I'll admit I was a bit chagrined at Michael Johnston over at theonlinephotographer.com. He recently claimed to have committed to pre-ordering the Sony a6500 camera, emotionally claiming that it was everything he ever hoped for in a camera. I think he'll find his enthusiasm misplaced after a bit of use.  The a6x00 line from Sony is quite decent, nothing to slag, but there is room for improvement in any camera that was not named Leica M3. Only a month of so ago MJ was in love with the Fuji products. Somehow I think we've switched universes; I haven't been interested in any new cameras since my purchases (and extensive use of) the Sony RX10iii and the A7Rii. I'm content just to shoot with them. But I'm using them for commercial work so I keep running out of cogent stuff to write about anyway. Other than how I use it.

No, the Petapixel writer's angst showed through but he blamed all the photographers who obsessed about the gear instead of pointing back to the site that trained them and addicted them to love the technical aspects of photography over photography itself. Petapixel can aggregate artful content if they really want to try and drive the market that way...

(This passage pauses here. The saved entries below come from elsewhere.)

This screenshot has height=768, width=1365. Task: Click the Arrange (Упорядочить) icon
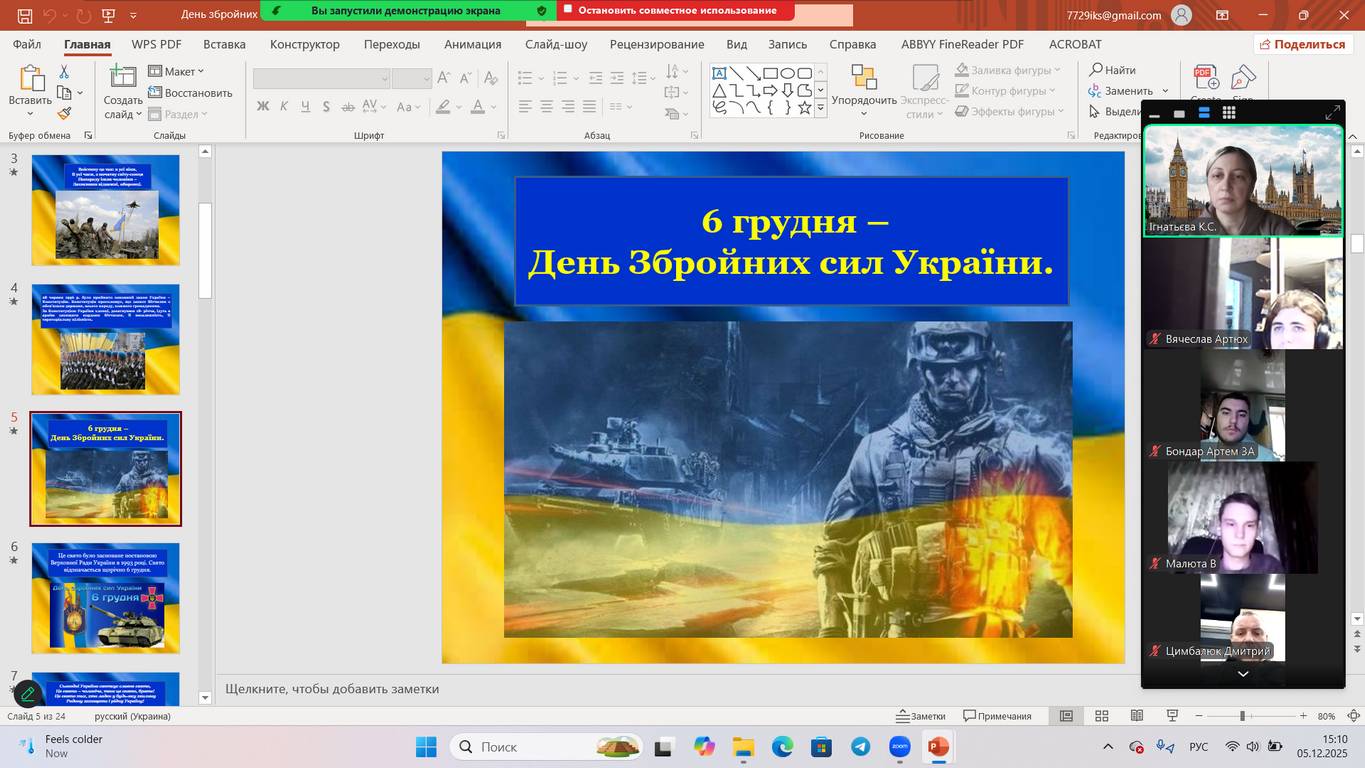pyautogui.click(x=863, y=80)
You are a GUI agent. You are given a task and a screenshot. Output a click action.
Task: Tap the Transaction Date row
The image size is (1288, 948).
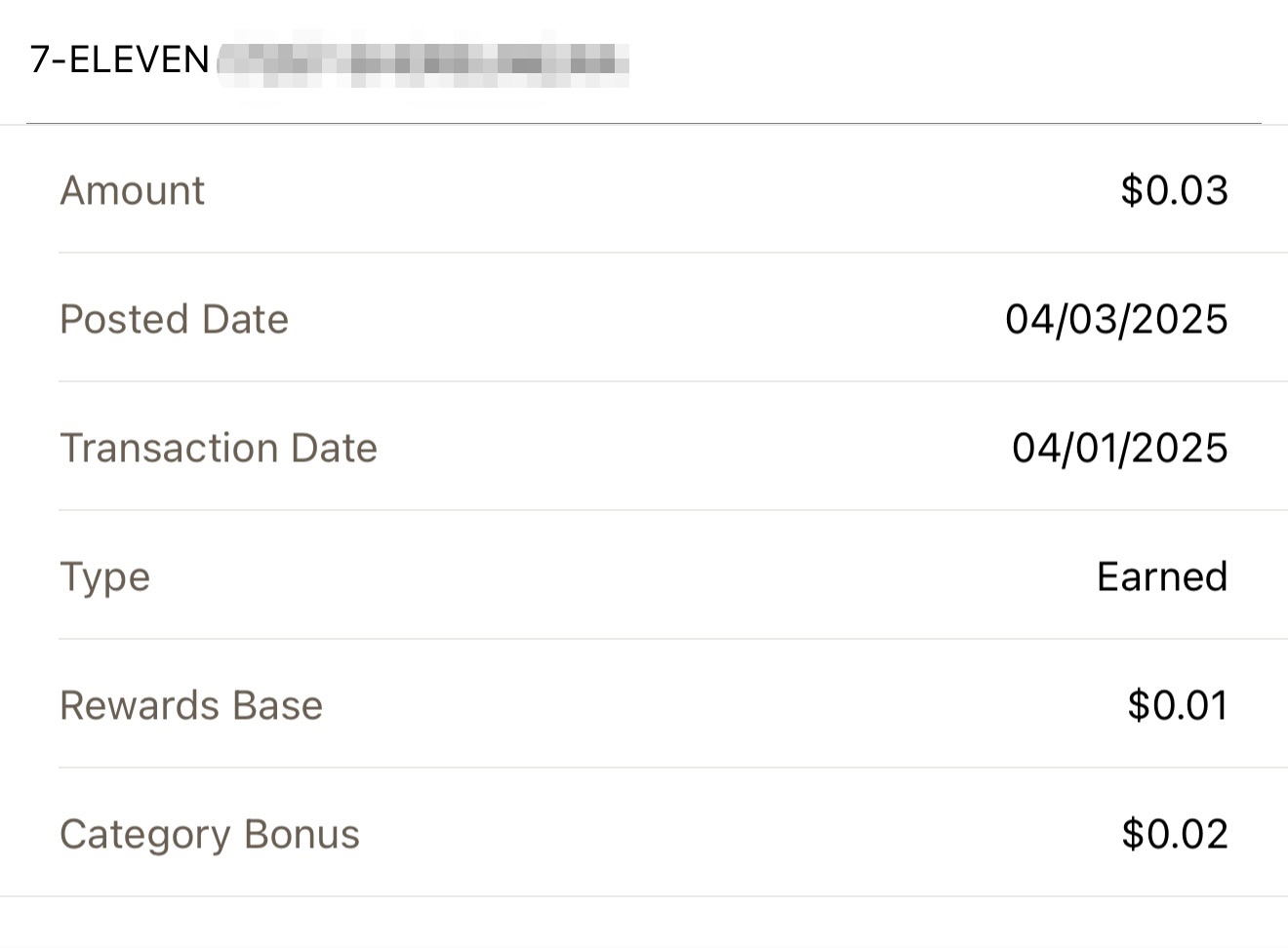point(644,447)
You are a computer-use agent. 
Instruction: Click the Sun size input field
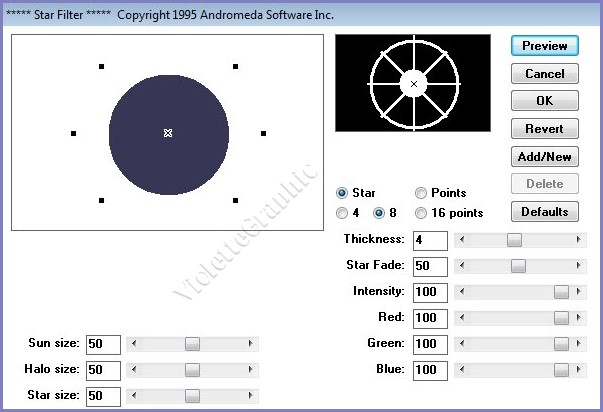[x=103, y=344]
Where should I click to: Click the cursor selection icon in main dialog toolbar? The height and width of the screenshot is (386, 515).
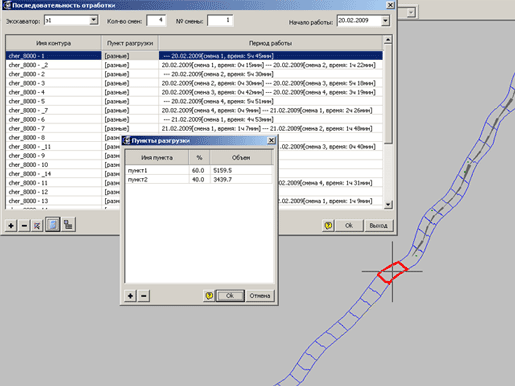tap(37, 226)
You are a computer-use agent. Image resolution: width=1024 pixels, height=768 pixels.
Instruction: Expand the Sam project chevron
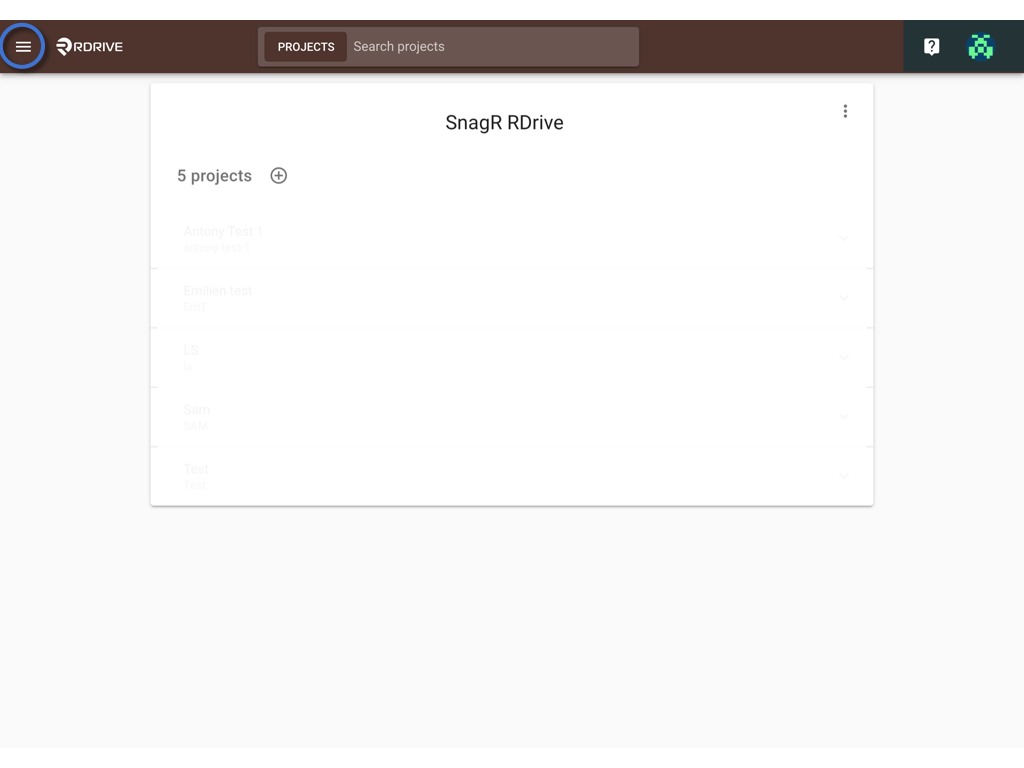point(844,417)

Here's what I think an interesting challenge to other bloggers and blog sites might be: Can we all go through the month of November writing our usual prodigious output without any unnecessary mention of gear. We could talk about the  kind of gear  we used to create images or the kind of gear we used on a job, if the type of gear we used was germane, but in doing so we'd all make a pact to disregard the brand names or specific models. What an interesting way that would be to ascertain what people really want from we writers instead of just what they say they want from the sources they follow. And imagine the chaos that would confront camera users who are used to getting so many miles of free and nearly free marketing hype type for their products; especially right after Photo Expo. Wouldn't it be like armageddon for them if the source of "previews", "hands-on assessments", "first looks", etc. of the newly announced gear just......stopped. Gone on vacation for the month of November? We might then understand our cumulative power as writers and market makers while manufacturer might come to a new appreciation of the marketing "free ride" they've gotten for a decade or so. I'm game to give it a try. I wonder if anyone else would come aboard. Can we go a month without gushing about the latest Sony or Fuji? Can we give the "game changer" narrative a 30 day rest? Probably not. We might all end up with readers and followers in the single digits....

on another note: 

One other thing that's bothering me lately is the endless repetition of the idea that the best camera is the one you have with you. What a bunch of phony baloney bullshit meant to rationalize dumbing down our vision and cramming it into a wide angle cell phone camera. If you are an artist with a point of view and a style, and you are out doing more than just gratuitous social media documentation, you need to use the tools that create your style without compromise. You don't need to worry over the exact brand of camera but if your style is wonderful portraits with optical compression and narrow depth of field and that's what you want to see in the final images you work to create then stop making puerile excuses and just put your damn camera over one shoulder when you go out to shoot. The pull of laziness and the disheartening effects of entropy will have you heading down that slippery slope to mediocrity in a heartbeat if you don't. A little discipline and forethought means that the best camera is the one you selected, practiced with, developed a style with and had the fortitude to bring with you.... just in case you saw something you wanted to shoot without compromise. It's only a couple extra pounds at most, right?

I've tossed in some photographs just for fun. It's stuff I like and if I have the energy I might circle back around and talk about why I like them. That would be talking about actual photography, right?